- Task directions
Your answer should be an exact copy of the data.

**********

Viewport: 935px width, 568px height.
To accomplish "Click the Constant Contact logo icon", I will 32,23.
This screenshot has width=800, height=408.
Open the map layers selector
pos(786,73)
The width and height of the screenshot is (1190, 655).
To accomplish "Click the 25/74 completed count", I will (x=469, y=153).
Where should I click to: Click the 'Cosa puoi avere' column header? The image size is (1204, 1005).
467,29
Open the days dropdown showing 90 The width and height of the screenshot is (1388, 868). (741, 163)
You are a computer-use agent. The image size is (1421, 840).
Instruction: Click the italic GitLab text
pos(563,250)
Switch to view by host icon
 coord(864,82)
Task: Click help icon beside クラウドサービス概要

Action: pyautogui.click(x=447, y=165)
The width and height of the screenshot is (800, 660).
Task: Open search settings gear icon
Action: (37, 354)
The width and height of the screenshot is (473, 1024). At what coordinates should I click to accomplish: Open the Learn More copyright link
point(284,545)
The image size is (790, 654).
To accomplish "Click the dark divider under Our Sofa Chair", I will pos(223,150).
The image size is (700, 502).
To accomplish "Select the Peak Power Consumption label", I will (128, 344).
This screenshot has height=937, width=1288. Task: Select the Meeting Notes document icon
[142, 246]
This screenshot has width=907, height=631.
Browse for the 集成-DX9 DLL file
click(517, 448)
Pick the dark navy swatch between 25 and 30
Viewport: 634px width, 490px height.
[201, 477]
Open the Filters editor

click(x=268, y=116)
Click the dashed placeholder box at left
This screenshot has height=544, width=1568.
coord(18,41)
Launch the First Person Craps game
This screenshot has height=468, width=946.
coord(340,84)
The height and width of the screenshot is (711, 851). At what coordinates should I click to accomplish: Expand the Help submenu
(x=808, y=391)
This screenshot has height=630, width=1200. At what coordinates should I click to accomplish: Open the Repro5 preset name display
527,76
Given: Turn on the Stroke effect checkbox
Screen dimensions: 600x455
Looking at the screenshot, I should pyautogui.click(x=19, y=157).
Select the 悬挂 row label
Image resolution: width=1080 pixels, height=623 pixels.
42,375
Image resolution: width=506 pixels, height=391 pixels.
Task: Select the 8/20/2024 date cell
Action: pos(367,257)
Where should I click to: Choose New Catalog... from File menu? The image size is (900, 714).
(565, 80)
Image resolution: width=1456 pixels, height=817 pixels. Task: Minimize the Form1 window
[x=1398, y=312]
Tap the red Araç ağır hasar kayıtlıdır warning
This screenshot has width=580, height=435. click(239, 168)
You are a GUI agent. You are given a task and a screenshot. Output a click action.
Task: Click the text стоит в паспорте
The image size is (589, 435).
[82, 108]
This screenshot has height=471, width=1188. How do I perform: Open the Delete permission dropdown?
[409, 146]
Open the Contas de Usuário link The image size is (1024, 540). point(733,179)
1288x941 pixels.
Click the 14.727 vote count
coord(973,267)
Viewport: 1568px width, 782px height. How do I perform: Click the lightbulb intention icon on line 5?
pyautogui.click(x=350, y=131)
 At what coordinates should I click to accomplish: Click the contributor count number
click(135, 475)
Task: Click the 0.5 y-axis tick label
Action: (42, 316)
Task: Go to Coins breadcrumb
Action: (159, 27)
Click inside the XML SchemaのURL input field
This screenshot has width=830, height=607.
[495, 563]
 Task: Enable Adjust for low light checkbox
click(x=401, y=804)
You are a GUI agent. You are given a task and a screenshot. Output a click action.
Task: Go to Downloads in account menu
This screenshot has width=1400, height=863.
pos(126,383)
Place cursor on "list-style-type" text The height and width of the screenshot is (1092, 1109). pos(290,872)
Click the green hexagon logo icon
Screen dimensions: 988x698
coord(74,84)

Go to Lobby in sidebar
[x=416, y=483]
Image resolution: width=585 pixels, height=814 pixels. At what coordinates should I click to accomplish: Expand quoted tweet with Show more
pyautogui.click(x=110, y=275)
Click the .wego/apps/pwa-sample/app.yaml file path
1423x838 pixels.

**********

- Expected answer
Viewport: 935px width, 568px height.
To accomplish "Click the Constant Contact logo icon", I will 32,23.
This screenshot has width=800, height=408.
Open the map layers selector
pos(786,73)
The width and height of the screenshot is (1190, 655).
To accomplish "Click the 25/74 completed count", I will (x=469, y=153).
Where should I click to: Click the 'Cosa puoi avere' column header? The image size is (1204, 1005).
467,29
Open the days dropdown showing 90 The width and height of the screenshot is (1388, 868). (741, 163)
You are a computer-use agent. The image size is (1421, 840).
Instruction: Click the italic GitLab text
pos(563,250)
Switch to view by host icon
 coord(864,82)
Task: Click help icon beside クラウドサービス概要

Action: pyautogui.click(x=447, y=165)
The width and height of the screenshot is (800, 660).
Task: Open search settings gear icon
Action: (37, 354)
The width and height of the screenshot is (473, 1024). At what coordinates should I click to accomplish: Open the Learn More copyright link
point(284,545)
The image size is (790, 654).
To accomplish "Click the dark divider under Our Sofa Chair", I will pos(223,150).
The image size is (700, 502).
To accomplish "Select the Peak Power Consumption label", I will (128, 344).
This screenshot has height=937, width=1288. Task: Select the Meeting Notes document icon
[142, 246]
This screenshot has width=907, height=631.
Browse for the 集成-DX9 DLL file
click(517, 448)
Pick the dark navy swatch between 25 and 30
Viewport: 634px width, 490px height.
[201, 477]
Open the Filters editor

click(x=268, y=116)
Click the dashed placeholder box at left
This screenshot has height=544, width=1568.
coord(18,41)
Launch the First Person Craps game
This screenshot has height=468, width=946.
coord(340,84)
The height and width of the screenshot is (711, 851). At what coordinates should I click to accomplish: Expand the Help submenu
(x=808, y=391)
This screenshot has height=630, width=1200. At what coordinates should I click to accomplish: Open the Repro5 preset name display
527,76
Given: Turn on the Stroke effect checkbox
Screen dimensions: 600x455
Looking at the screenshot, I should pyautogui.click(x=19, y=157).
Select the 悬挂 row label
Image resolution: width=1080 pixels, height=623 pixels.
42,375
Image resolution: width=506 pixels, height=391 pixels.
Task: Select the 8/20/2024 date cell
Action: pos(367,257)
Where should I click to: Choose New Catalog... from File menu? The image size is (900, 714).
(565, 80)
Image resolution: width=1456 pixels, height=817 pixels. Task: Minimize the Form1 window
[x=1398, y=312]
Tap the red Araç ağır hasar kayıtlıdır warning
This screenshot has width=580, height=435. click(239, 168)
You are a GUI agent. You are given a task and a screenshot. Output a click action.
Task: Click the text стоит в паспорте
The image size is (589, 435).
[82, 108]
This screenshot has height=471, width=1188. How do I perform: Open the Delete permission dropdown?
[409, 146]
Open the Contas de Usuário link The image size is (1024, 540). point(733,179)
1288x941 pixels.
Click the 14.727 vote count
coord(973,267)
Viewport: 1568px width, 782px height. How do I perform: Click the lightbulb intention icon on line 5?
pyautogui.click(x=350, y=131)
 At what coordinates should I click to accomplish: Click the contributor count number
click(135, 475)
Task: Click the 0.5 y-axis tick label
Action: (42, 316)
Task: Go to Coins breadcrumb
Action: (159, 27)
Click inside the XML SchemaのURL input field
This screenshot has width=830, height=607.
[495, 563]
 Task: Enable Adjust for low light checkbox
click(x=401, y=804)
You are a GUI agent. You are given a task and a screenshot. Output a click action.
Task: Go to Downloads in account menu
This screenshot has width=1400, height=863.
pos(126,383)
Place cursor on "list-style-type" text The height and width of the screenshot is (1092, 1109). pos(290,872)
Click the green hexagon logo icon
Screen dimensions: 988x698
coord(74,84)

Go to Lobby in sidebar
[x=416, y=483]
Image resolution: width=585 pixels, height=814 pixels. At what coordinates should I click to accomplish: Expand quoted tweet with Show more
pyautogui.click(x=110, y=275)
Click the .wego/apps/pwa-sample/app.yaml file path
1423x838 pixels.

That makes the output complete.